Still he was moving too fast for a safe shot. Panning ahead, Clarence aligned his sights on the helicopter’s pilot, sat in the cockpit directly facing the hideout. He did not have to look to see the killer reboard, he saw the little three seater bounce on its spindly tricycle undercarriage.

Nor did he need to be able to hear the change in engine note to know the aircraft was about to lift off. The reflection of the sun on the windshield shimmered as the blades rotated faster.

It was obviously a very old machine. He had to rack his brain to recall the NATO designation for it. Hare, that was it. Yes, three seater, no armour, no armament. The fuel tank was set high up, close behind the engine.

If he missed the pilot with his first shot, he would use the rest of the magazine’s contents to rake the fuselage in that general area.

Suddenly it was lifting, almost catching him off guard. And as it did it was swinging round. He was losing his view of the cockpit.

When it was thirty feet up Clarence snapped a single shot at the cockpit side window. The weapon kicked back hard against his shoulder. Damn! A miss. Must have allowed too much lead. The chopper was climbing still, and beginning to pick up forward speed, its nose tilting downward.

Again he fired and this time kept firing. He saw strikes on the rear starboard quarter, about where the fuel should be. A single shot went slightly wide, smacking into the base of the rotors.

Then he could only watch as it continued to gain height and move across in front of him. Without warning the helicopter yawed violently, practically going into a roll. The rotors were breaking from the hub, filling the sky with whirling blades of metal.
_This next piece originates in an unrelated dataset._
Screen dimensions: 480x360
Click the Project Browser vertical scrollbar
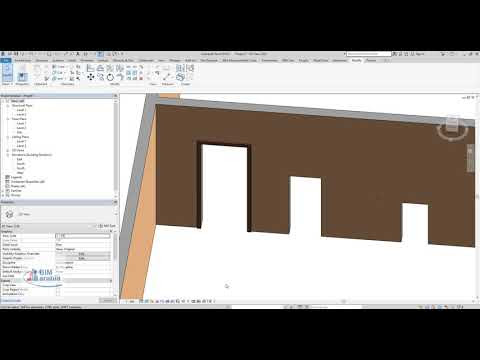(116, 147)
It fell like a stone, the tail boom distorting and almost breaking away before the chopper hit the meadow. The fuselage burst in a shower of torn panels, telescoping to half its length.
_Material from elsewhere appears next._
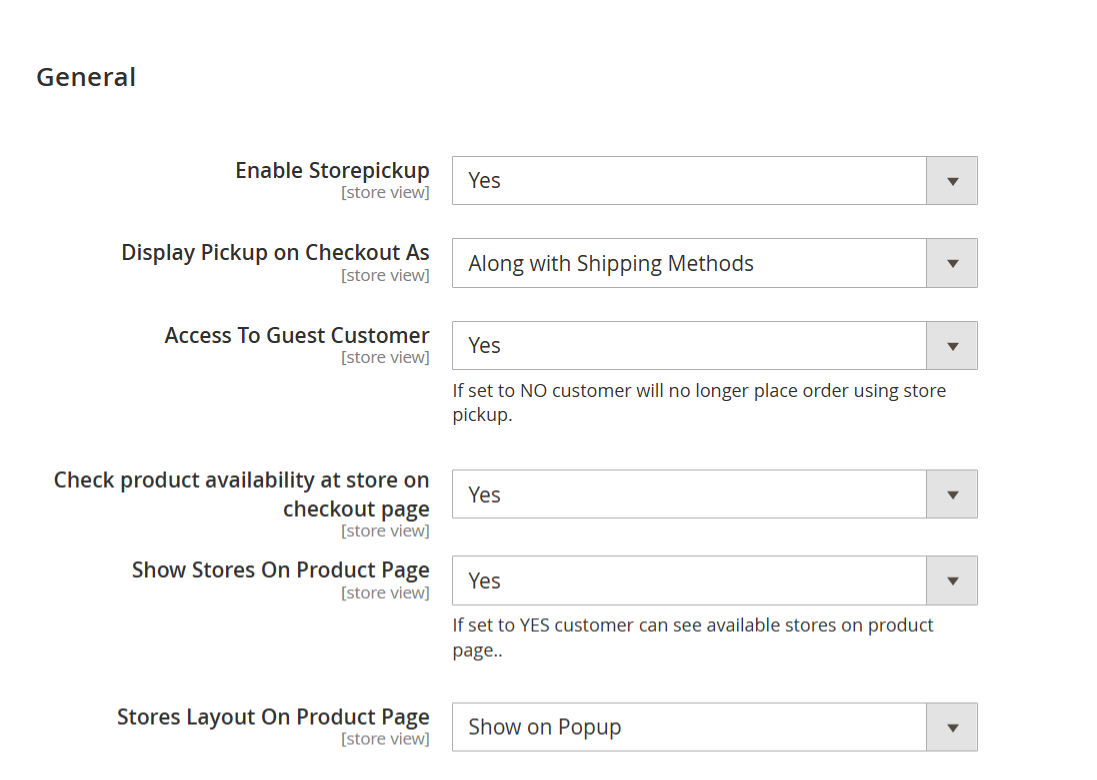Open Display Pickup on Checkout As dropdown
The width and height of the screenshot is (1097, 780).
click(714, 263)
A truck bumped out of the farm toward the crash site. Before it was halfway there, smoke began to filter from the crushed cockpit. An instant later fire raged across the wreckage, starting secondary blazes among the surrounding swaths of wild barley.

Habit, almost amounting to instinct, caused Clarence to replace the magazine and methodically pump carefully aimed shots at the vehicle and its passengers. The truck stalled. Leaving two men dead in the cab, those riding on the open back jumped off and dove underneath for cover.
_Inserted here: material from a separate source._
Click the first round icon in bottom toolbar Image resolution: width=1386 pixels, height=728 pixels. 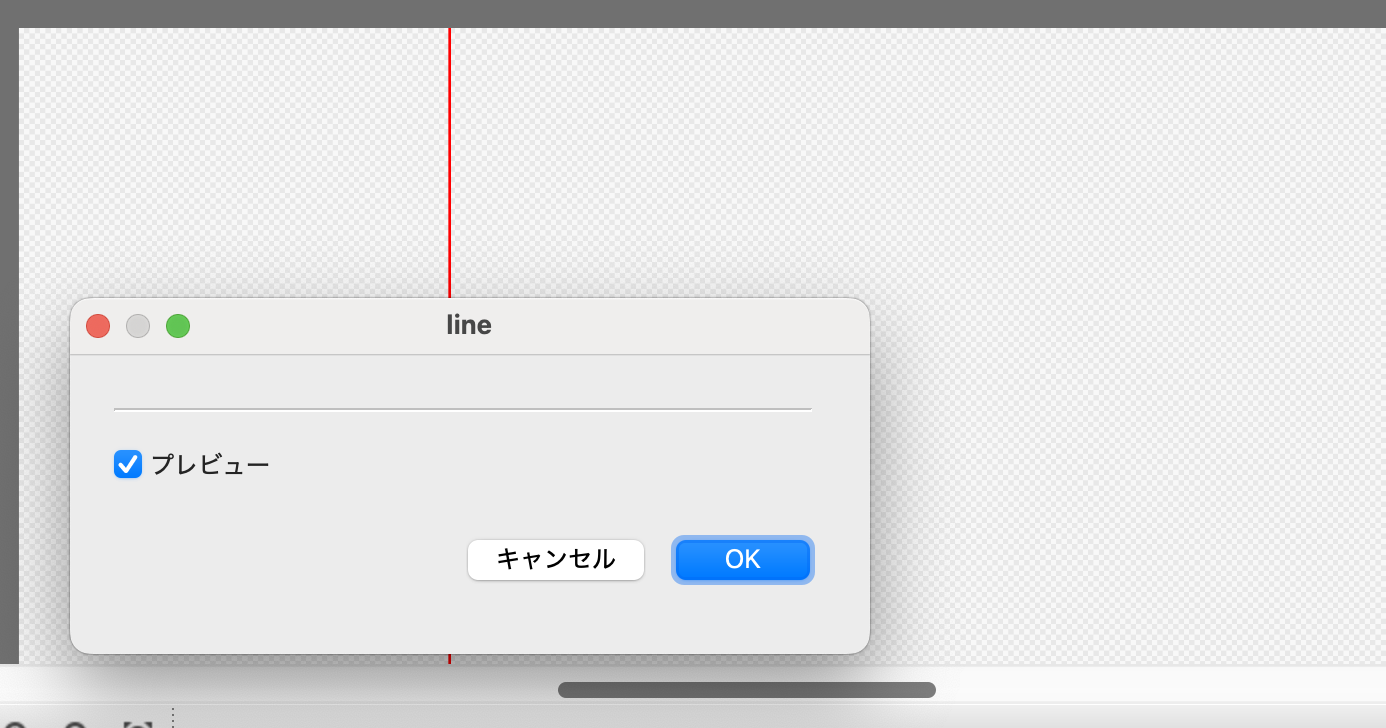(x=14, y=723)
At that range, fifteen hundred meters, the sniper knew his bullets could pass clean through the truck’s chassis and still find them. Or he could flush them into the open by igniting the gas tank. But he didn’t.

He had, quite simply, had enough of killing. Pushing the rifle to one side, he stretched out and turned over on his back. It was good to at last take the pressure off his elbows, and to straighten the crick in his back, neck and shoulders. Almost as an afterthought, he removed his earplugs.

By now the sun would almost have set behind the hills. Very little light was finding its way in. He lay there, in the semi-darkness, trying to come to a decision he knew he could no longer put off.

TWENTY SEVEN

“Anybody care to explain what’s happening here?” Revell left it to Sampson and some of the pioneers to carefully remove the casualties from the top of the APCs. The unloading of the stunned and bewildered refugees from the trucks he delegated to Sergeant Hyde.

Close to the children’s graveyard was parked an immaculate M-34, two-and-a-half-ton truck. Revell didn’t have to look at its insignia to know to what outfit it belonged. Standing in front of it were twenty MPs. In front of them, a pile of new pick handles.